Crowdfunding Platform Billion Applies Bracketology To Social Entrepreneurship
An Ohio State University student is leading a team building a new crowdfunding platform aimed at finding the best ideas for social entrepreneurship to solve global issues such as hunger or delivery of medical supplies.
Billion is set to launch in September at the Columbus Independents’ Day arts festival. Think of it as Indiegogo for funding Ted Talks powered by March Madness.
“There aren’t any crowdfunding sites that support global issues,” said Eileen Guan, founder and CEO. “I feel like Billion is in a category of its own.”
Here’s how it works: On a set day, entrants pitch their idea for solving a global issue – say, clean water or the garbage islands floating in the ocean – and collect votes of $1 each. They are then set up in a bracket-style competition. Every dollar pledged follows the top vote-getter in each head-to-head matchup, so the whole pot flows to the eventual winner.
Billion won’t allow existing nonprofits or social enterprises to pitch, on the thought that true innovation comes from solo entrepreneurs.
“Entrepreneurs are really the only people in the world who aren’t restricted by rules,” she said. “They can make things so much faster.”

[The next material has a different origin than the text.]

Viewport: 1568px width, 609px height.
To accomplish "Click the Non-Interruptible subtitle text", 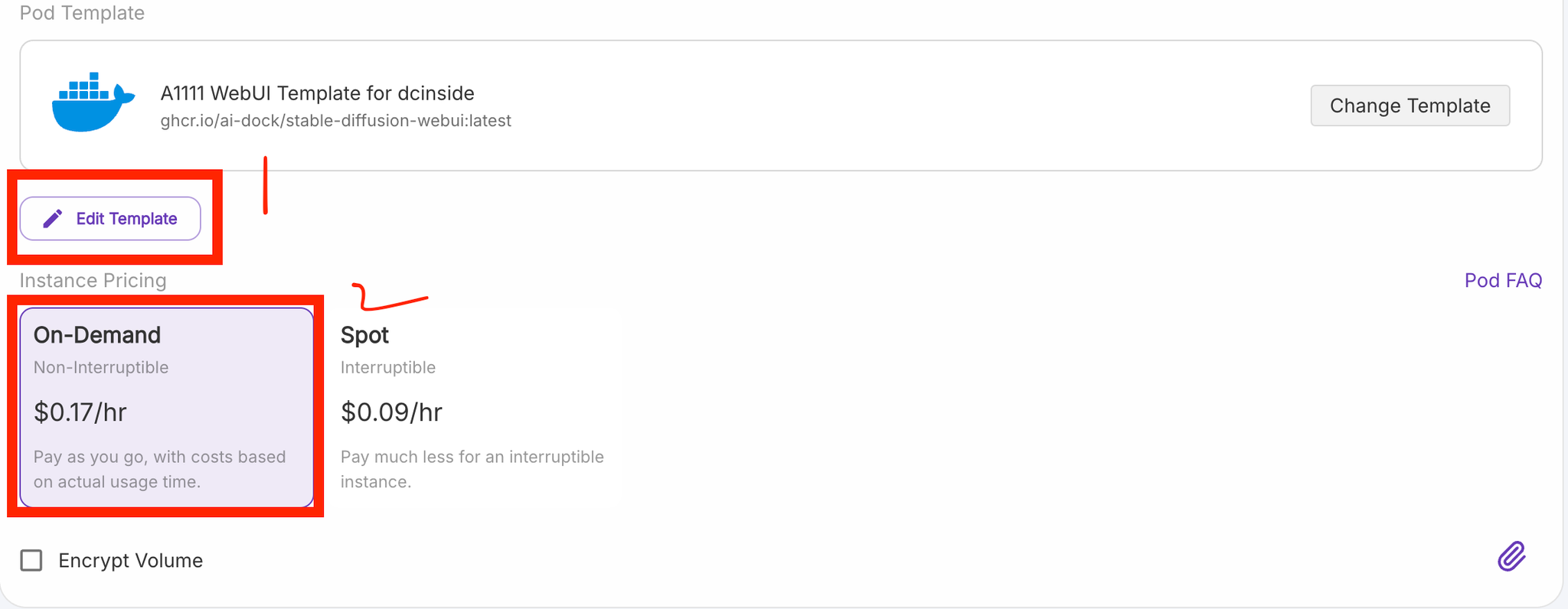I will 101,367.
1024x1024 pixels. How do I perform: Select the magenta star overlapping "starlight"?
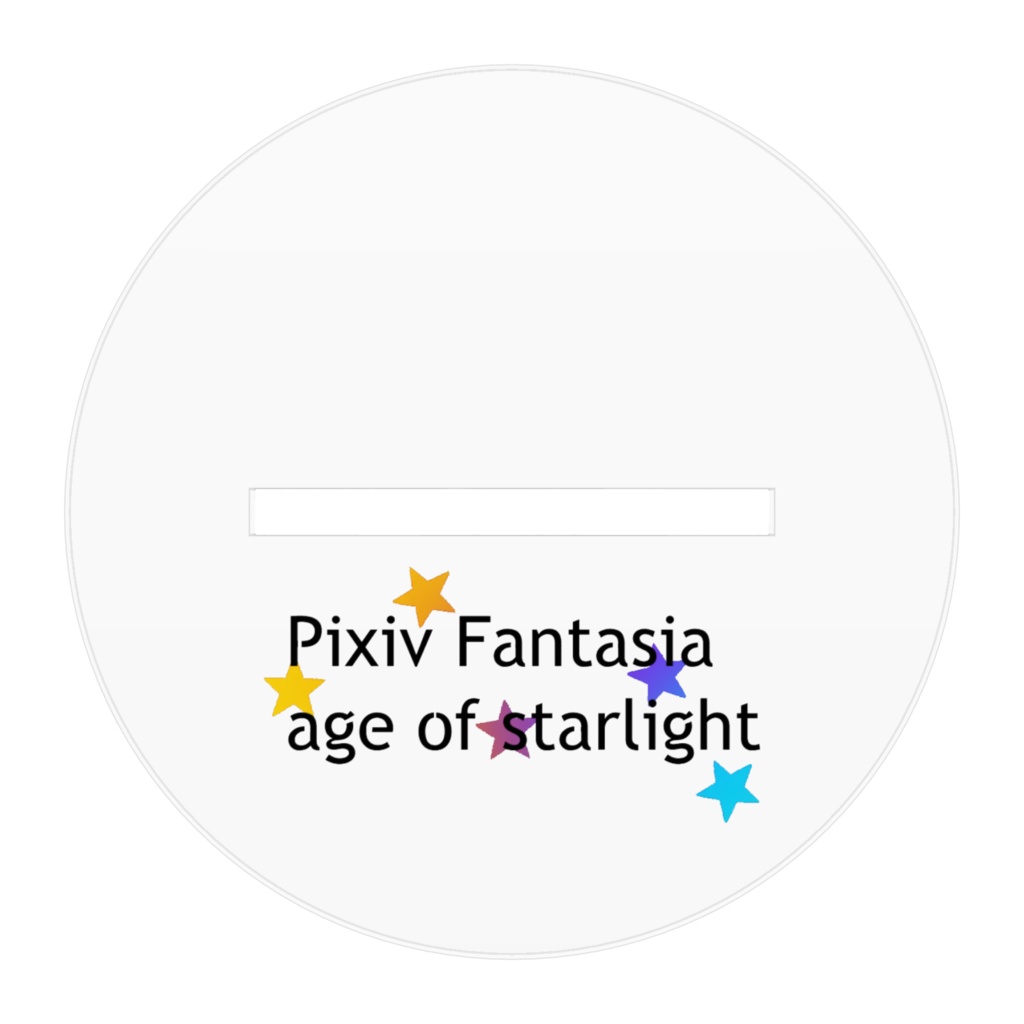[507, 730]
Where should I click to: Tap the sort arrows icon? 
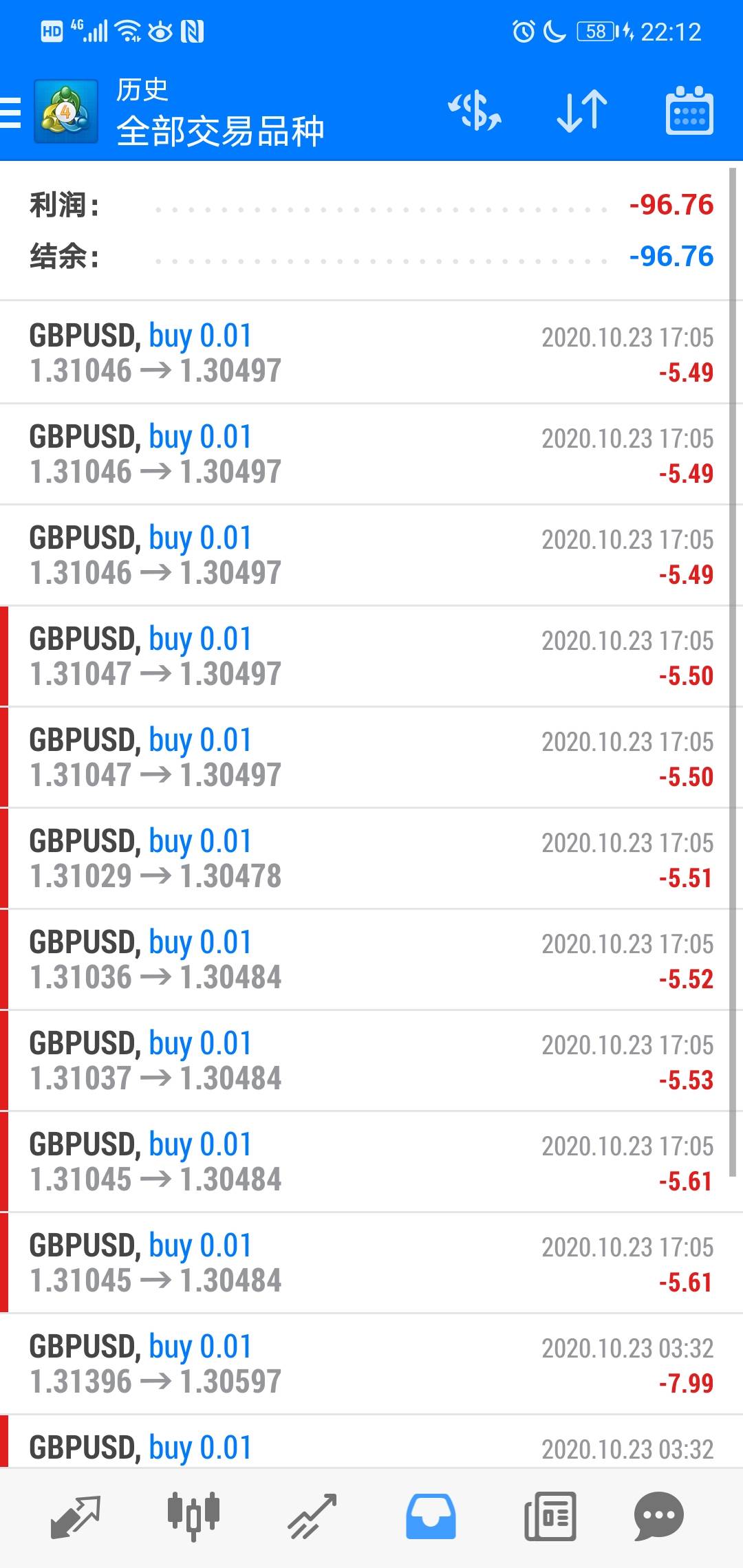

Guan won $4,000 with the idea at GiveBackHack, a Columbus business-building competition focused on tackling social issues. She is the chief user experience and front-end designer. Co-founders are software engineer Alex Vargas as chief technology officer and Ray Li as COO.
A business student entering her senior year, Guan wasn’t even interested in startups until winter break, when she started avidly absorbing all she could on the community. Within two months she’d backed out of a corporate job she’d lined up for this summer; instead she’s an intern with a startup at the Rev1 Ventures incubator.
Through Rev1 and the startup community she’s met many successful entrepreneurs who give advice.
“There’s definitely that element of ‘oh that’s so cute.’ They humor me, essentially,” she said.
“I just got an idea and I went out and did it,” she said. “Because I didn’t know the rules, it enabled me to be more successful.”